The recipe says to spread out the fennel seeds and strips of lemon zest on an oven tray and dry-roast in the oven. After taking every spice out of the cupboard, I discovered I had fenugreek (no help at all) and anise, which the Great Google informed me wasn’t really the same thing. So I spread out about a quarter measurement of anise seeds (versus the fennel I was supposed to have) and the lemon. At the prescribed time, some of the lemon had dried almost to burning, and some was still shiny and damp. The wet zest refused to be ground in the mortar, so I ended up popping the mixture back into the oven three times to finish drying the lemon. Nothing in the recipe says whether it’s going to turn brown or not, so I had no idea if that was okay. I also had no way to keep it from turning brown, so that’s what ended up in the food: a mixture of anise seeds, ground-up dried brown lemon peel, and sumac.
Basically, you spread salmon fillets with mustard and the aforementioned spice mixture and cook them. I bought frozen fillets because they’re cheaper, and we don’t like fish well enough to splurge. (Though the kids and I do sometimes eat salmon on Dave’s golf nights.) The recipe called for leaving the salmon soft and dark pink in the middle, but we like ours the consistency of tuna, so I cooked the fillets longer than recommended.

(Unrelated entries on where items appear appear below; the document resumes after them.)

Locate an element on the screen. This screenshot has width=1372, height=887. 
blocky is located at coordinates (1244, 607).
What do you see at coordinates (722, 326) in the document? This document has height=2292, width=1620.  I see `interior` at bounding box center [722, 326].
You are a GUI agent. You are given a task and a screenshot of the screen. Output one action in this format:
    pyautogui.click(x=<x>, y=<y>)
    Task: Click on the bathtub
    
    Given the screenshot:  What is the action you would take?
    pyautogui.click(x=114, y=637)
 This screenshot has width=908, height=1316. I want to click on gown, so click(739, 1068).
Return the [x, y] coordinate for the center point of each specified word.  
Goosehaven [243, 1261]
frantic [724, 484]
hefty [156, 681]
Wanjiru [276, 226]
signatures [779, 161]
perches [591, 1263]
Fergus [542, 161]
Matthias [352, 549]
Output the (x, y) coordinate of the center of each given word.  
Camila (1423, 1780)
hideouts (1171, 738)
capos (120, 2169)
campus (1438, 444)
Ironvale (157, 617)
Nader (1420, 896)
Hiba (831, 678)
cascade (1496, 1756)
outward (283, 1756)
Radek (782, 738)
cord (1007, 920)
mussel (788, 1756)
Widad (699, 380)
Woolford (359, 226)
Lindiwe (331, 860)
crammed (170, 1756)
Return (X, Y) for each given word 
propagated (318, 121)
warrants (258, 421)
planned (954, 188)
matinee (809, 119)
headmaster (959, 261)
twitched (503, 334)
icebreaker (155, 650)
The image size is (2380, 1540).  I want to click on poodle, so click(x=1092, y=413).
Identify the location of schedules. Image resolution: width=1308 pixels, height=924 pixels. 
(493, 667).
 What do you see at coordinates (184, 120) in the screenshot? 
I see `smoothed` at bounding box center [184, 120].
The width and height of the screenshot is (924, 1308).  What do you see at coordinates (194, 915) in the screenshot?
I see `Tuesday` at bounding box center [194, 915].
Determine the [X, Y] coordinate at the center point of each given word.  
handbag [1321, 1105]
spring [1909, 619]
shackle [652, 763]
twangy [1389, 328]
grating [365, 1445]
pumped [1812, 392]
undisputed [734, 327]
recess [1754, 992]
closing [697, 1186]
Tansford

While the salmon is cooking, you cook orzo in boiling water and then tip it into hot chicken stock. While both those things are cooking, you toss the baby gem lettuce and dill in olive oil and sea salt. When you’re ready to serve everything, you put the salmon in the orzo broth and top it all with the lettuce and nasturtium leaves. I made the little salad with baby mixed greens (I left out all the purple stuff, since gem lettuce must be green), olive oil, salt, and dried dill.
In the end, it was pretty good! I don’t cook with salt, so the broth needed lots of added salt. No one else wanted salad in their soup, but the oily, salty bitterness of the lettuce really added flavor to the soup, which was pretty bland without it. Both kids asked for seconds! Frankly, this would be a very fast meal without the fussy topping for the salmon. It was tasty, but I think you could approximate it with mustard, lemon pepper, and sumac (once you buy a whole bag of the stuff). I only tasted the anise once—I don’t know if that’s because I used so little or because it was overwhelmed by other flavors.
Something strikes me as odd about chicken soup with fish, but I’ll say it again—the oily, salty salad really complimented the soup. I’d eat this again, but I might tinker with it a bit.